[Exercise] Scan the listing beneath this sentence. Report each line with the word "will".

== Data ==

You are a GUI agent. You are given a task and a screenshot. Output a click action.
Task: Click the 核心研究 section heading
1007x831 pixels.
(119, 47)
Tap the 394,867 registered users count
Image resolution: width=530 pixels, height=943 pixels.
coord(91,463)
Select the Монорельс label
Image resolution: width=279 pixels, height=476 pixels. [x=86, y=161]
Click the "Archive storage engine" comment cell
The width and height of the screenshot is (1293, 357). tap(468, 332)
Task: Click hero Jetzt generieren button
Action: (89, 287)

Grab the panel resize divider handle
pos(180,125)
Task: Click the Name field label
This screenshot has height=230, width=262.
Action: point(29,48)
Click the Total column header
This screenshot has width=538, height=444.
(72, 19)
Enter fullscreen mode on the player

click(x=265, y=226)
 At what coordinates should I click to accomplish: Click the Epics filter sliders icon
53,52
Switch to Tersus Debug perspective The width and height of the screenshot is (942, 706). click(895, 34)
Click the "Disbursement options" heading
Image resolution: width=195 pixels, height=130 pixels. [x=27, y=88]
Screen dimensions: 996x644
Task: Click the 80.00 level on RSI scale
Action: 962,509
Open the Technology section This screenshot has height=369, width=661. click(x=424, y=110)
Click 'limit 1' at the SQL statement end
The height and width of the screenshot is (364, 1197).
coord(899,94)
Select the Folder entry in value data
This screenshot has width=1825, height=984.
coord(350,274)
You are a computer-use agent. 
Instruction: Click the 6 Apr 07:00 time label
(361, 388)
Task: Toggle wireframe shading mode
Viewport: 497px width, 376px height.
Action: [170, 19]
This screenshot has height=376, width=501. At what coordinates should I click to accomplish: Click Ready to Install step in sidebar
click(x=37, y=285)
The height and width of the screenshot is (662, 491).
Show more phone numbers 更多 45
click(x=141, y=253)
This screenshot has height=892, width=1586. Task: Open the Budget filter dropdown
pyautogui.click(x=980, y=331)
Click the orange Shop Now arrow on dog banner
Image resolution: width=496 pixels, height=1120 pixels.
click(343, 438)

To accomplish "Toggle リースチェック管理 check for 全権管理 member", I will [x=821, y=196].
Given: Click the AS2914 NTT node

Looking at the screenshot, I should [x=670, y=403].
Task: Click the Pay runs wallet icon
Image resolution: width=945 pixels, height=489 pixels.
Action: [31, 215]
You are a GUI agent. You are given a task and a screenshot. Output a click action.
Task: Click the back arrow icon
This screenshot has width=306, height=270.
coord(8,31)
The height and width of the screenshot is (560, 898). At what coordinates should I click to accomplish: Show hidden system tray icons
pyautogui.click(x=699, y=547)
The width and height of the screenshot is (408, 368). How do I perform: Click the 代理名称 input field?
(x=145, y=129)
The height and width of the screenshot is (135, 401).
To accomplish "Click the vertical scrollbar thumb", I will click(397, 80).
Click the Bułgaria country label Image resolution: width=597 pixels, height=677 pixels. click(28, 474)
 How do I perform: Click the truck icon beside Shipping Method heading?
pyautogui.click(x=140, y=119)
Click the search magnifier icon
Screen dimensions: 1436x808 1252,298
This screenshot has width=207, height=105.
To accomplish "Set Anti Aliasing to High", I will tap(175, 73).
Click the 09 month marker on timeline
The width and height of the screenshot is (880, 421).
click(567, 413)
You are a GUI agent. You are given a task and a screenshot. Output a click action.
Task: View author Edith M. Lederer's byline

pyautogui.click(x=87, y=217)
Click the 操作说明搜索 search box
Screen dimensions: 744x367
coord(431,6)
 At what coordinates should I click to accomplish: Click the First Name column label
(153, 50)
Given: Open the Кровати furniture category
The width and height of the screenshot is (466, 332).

===

[The answer]
To accomplish "Toggle リースチェック管理 check for 全権管理 member", I will [x=821, y=196].
To accomplish "Click the vertical scrollbar thumb", I will click(397, 80).
To accomplish "Set Anti Aliasing to High", I will tap(175, 73).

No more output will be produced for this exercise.